Records shown Block Start
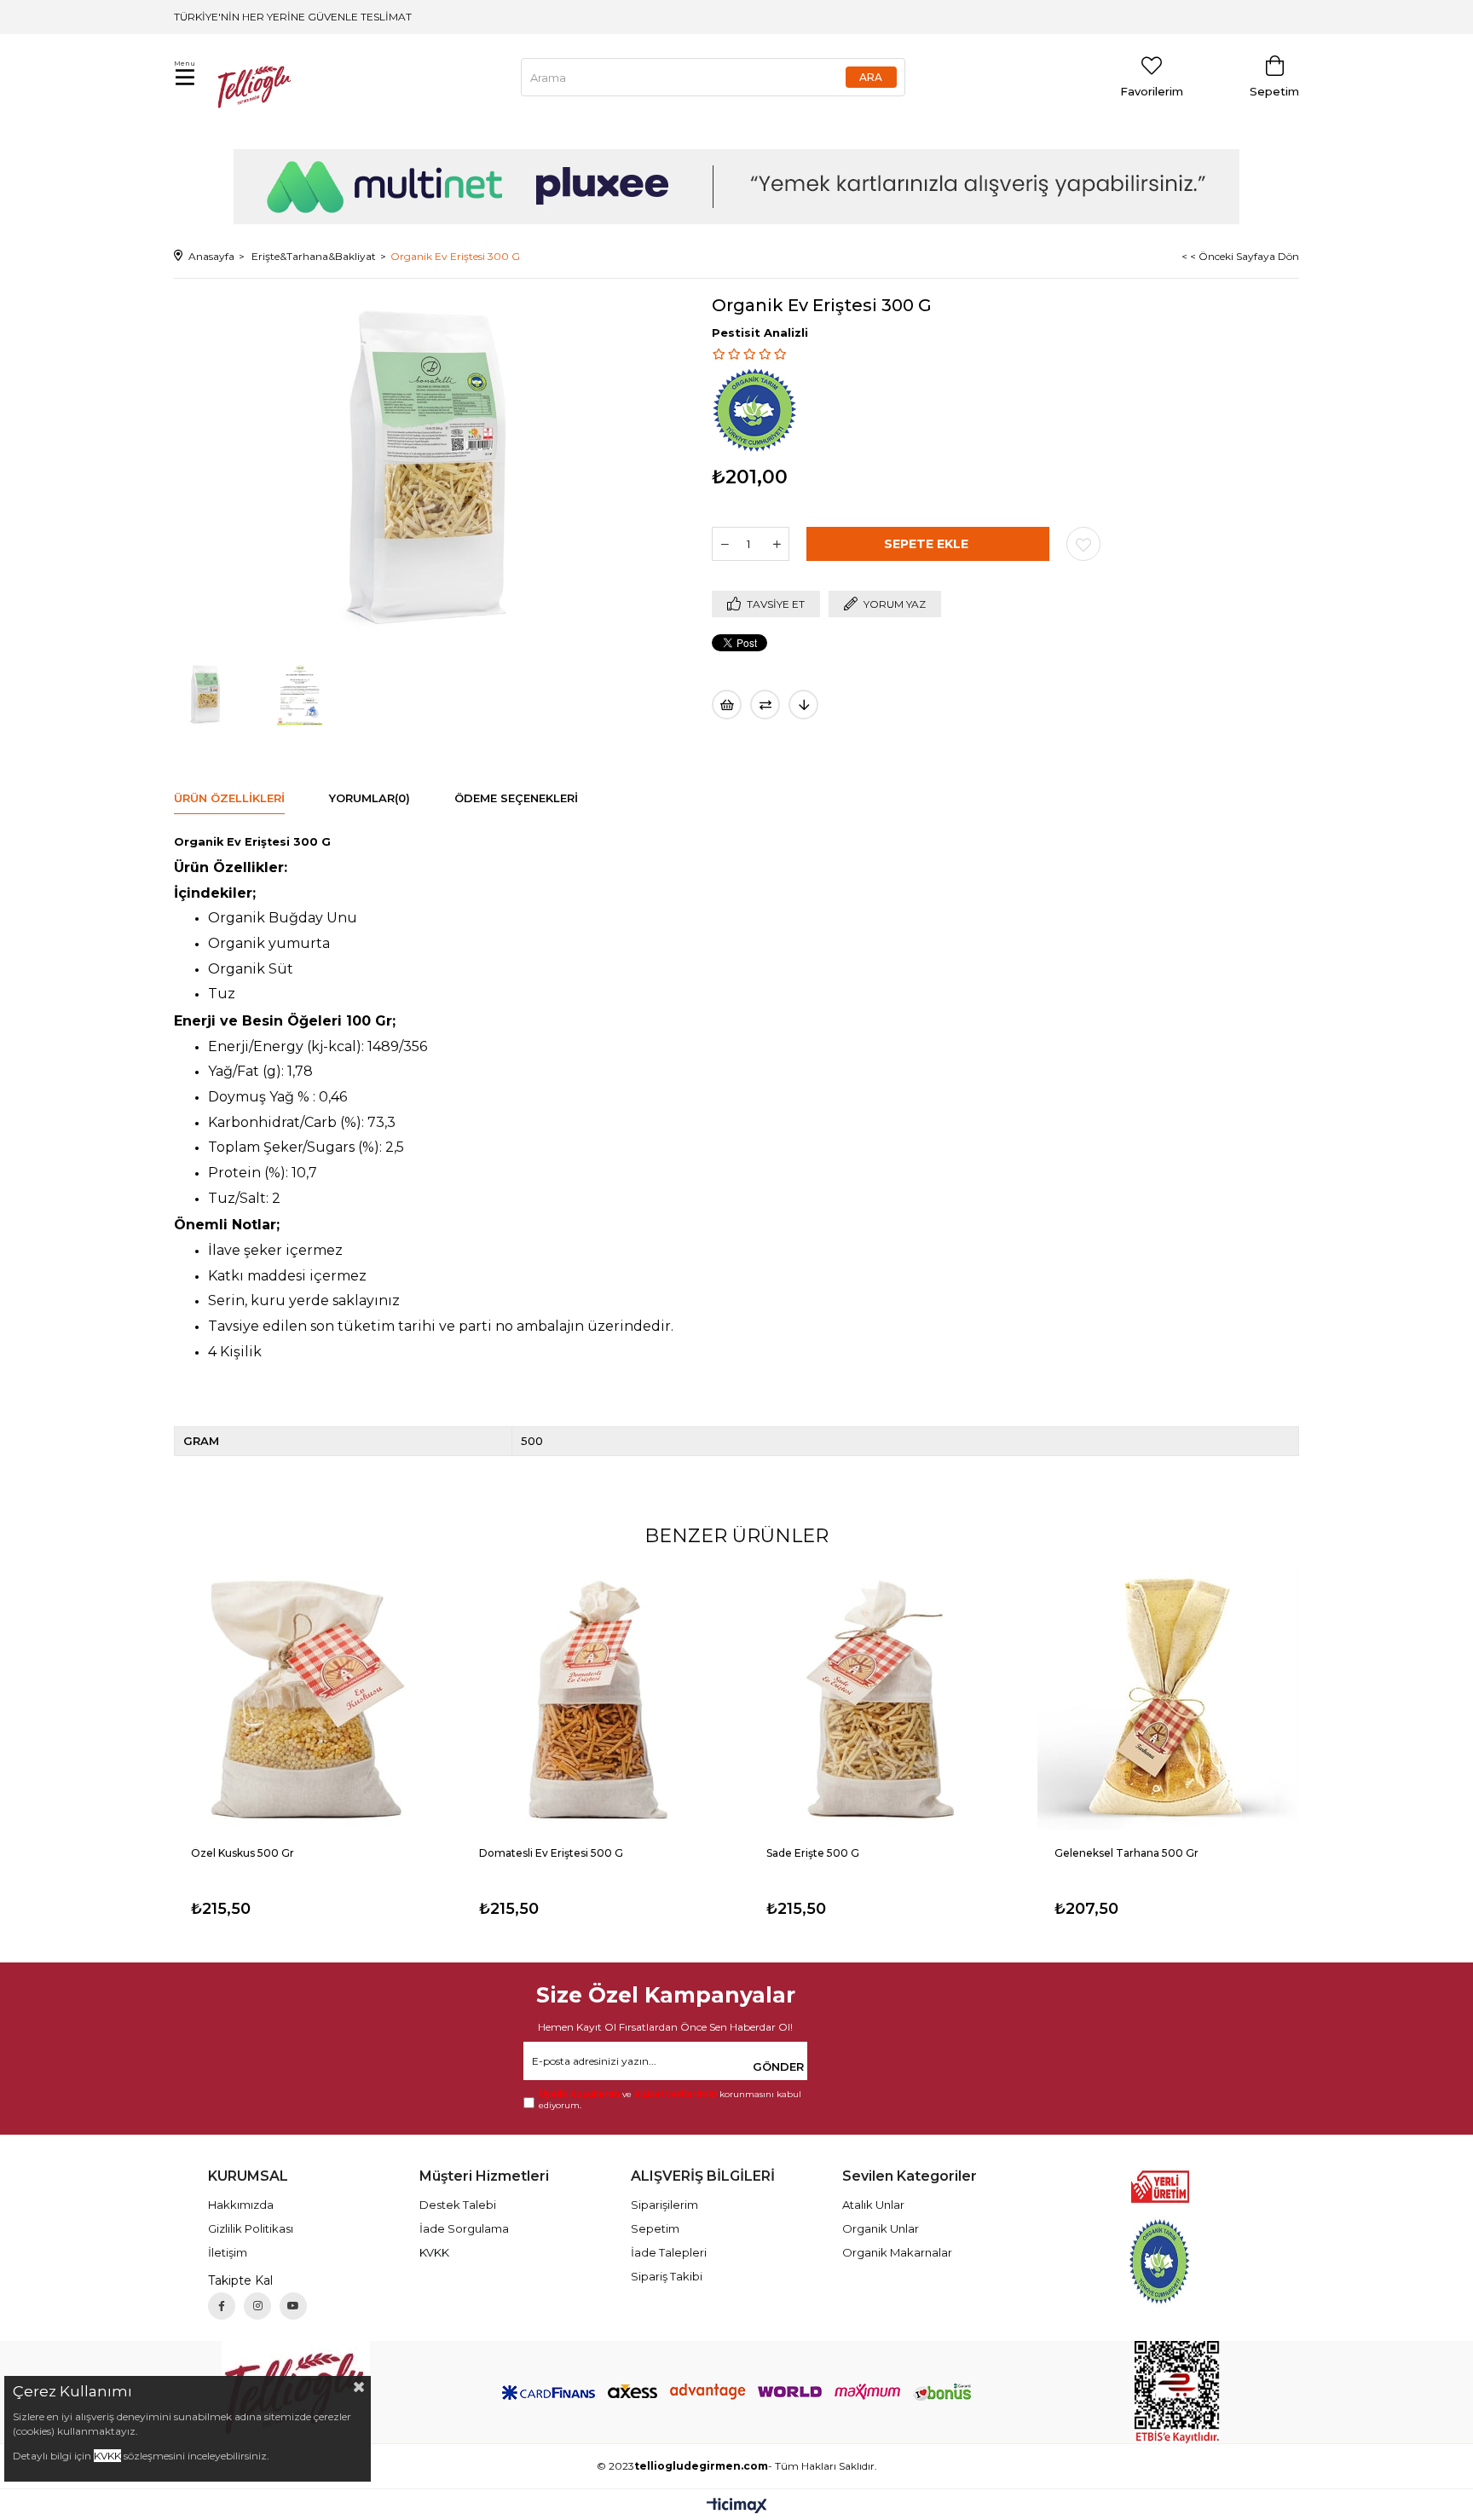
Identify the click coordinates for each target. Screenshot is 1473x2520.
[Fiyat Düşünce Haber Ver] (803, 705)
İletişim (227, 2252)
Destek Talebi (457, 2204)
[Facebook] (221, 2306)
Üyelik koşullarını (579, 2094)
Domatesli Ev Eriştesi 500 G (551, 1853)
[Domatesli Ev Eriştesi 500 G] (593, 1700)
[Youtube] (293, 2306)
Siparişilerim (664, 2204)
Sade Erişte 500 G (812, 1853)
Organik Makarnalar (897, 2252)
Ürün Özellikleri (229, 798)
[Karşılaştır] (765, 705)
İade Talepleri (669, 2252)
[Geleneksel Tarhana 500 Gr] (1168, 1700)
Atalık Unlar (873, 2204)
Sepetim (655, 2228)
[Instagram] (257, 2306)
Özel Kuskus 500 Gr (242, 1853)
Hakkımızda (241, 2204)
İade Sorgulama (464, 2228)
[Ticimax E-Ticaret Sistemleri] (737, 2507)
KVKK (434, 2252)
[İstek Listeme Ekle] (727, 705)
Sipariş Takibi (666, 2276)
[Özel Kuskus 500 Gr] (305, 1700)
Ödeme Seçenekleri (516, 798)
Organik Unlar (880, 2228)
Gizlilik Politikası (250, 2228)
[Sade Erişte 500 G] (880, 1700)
Records shown Block End
§ **Exercise brief**: Everything from the line with "Organik Unlar (880, 2228)" to the last line of the entries above is to be retyped exactly. Include both ends.

§ **Output for this exercise**:
Organik Unlar (880, 2228)
Gizlilik Politikası (250, 2228)
[Sade Erişte 500 G] (880, 1700)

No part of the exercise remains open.